Some service object will have an empty or null return from getLocale(). This indicates that the given service object was not created from locale data, or that it has since been modified so that it no longer reflects locale data, typically through alteration of the pattern (but not localized symbol changes – such changes do not reset the actual and valid locale settings).
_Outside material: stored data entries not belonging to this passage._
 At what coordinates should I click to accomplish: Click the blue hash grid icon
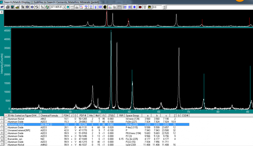point(134,7)
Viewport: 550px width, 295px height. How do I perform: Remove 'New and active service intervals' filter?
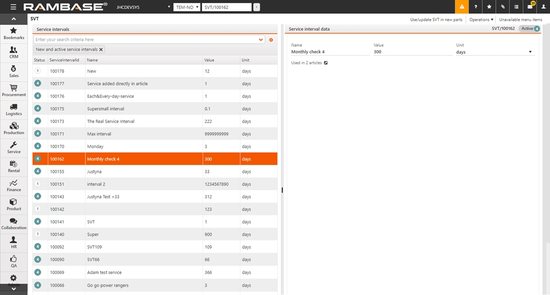(101, 49)
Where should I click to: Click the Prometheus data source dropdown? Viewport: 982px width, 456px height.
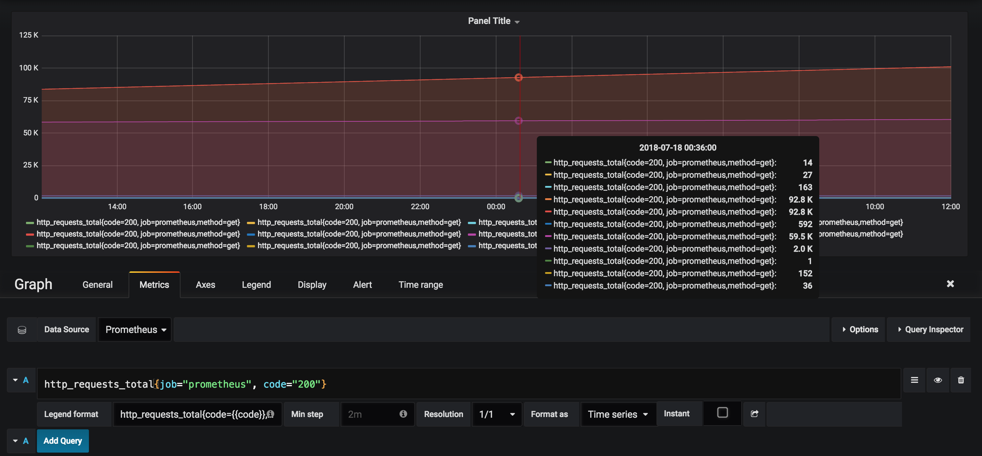(134, 329)
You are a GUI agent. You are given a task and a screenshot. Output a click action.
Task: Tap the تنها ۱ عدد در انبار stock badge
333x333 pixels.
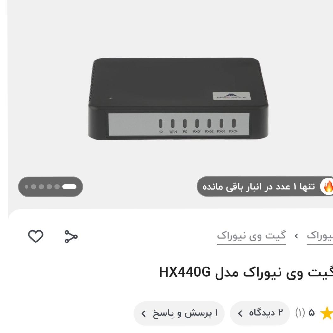tap(265, 186)
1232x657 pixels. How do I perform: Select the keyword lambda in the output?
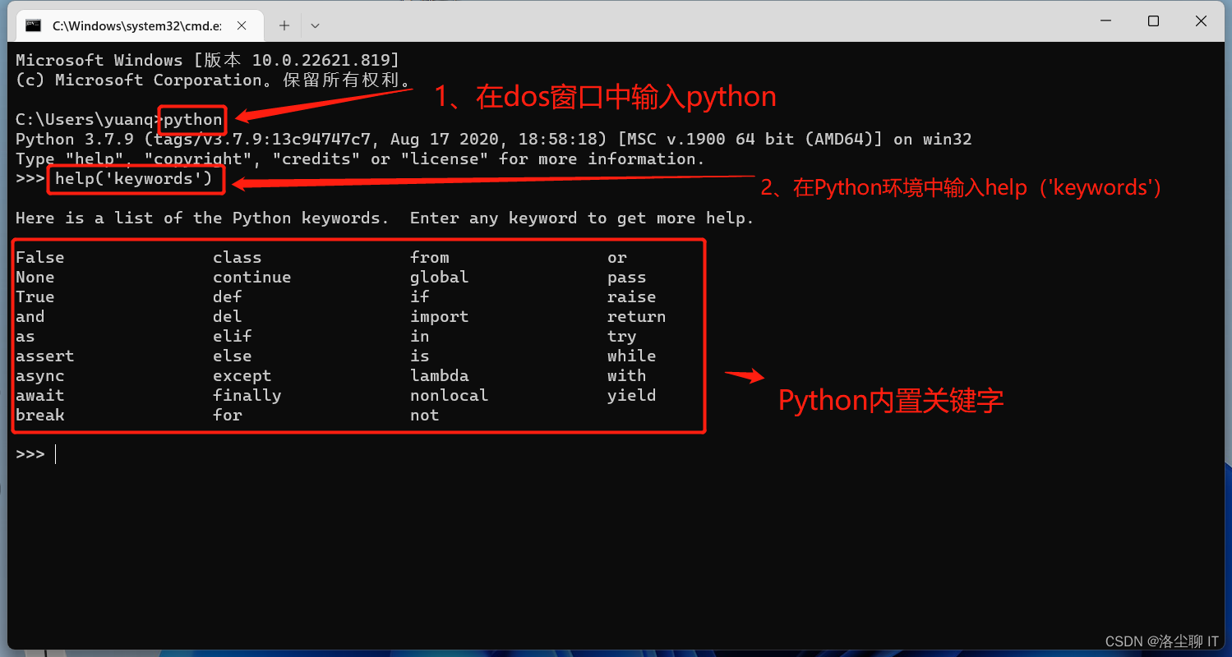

Currently, the services that support the getLocale() API are the following classes and their subclasses:

Functional Equivalence

Various services provide the API getFunctionalEquivalent to allow callers determine the functionally equivalent locale for a requested locale. For example, when instantiating a collator for the locale en_US_CALIFORNIA, the functionally equivalent locale may be en.

The purpose of this is to allow applications to do intelligent caching. If an application opens a service object for locale A with a functional equivalent Q and caches it, then later when it requires a service object for locale B, it can first check if locale B has the same functional equivalent as locale A; if so, it can reuse the cached A object for the B locale, and be guaranteed the same results as if it has instantiated a service object for B. In other words,

Service.getFunctionalEquivalent(A) == Service.getFunctionalEquivalent(B)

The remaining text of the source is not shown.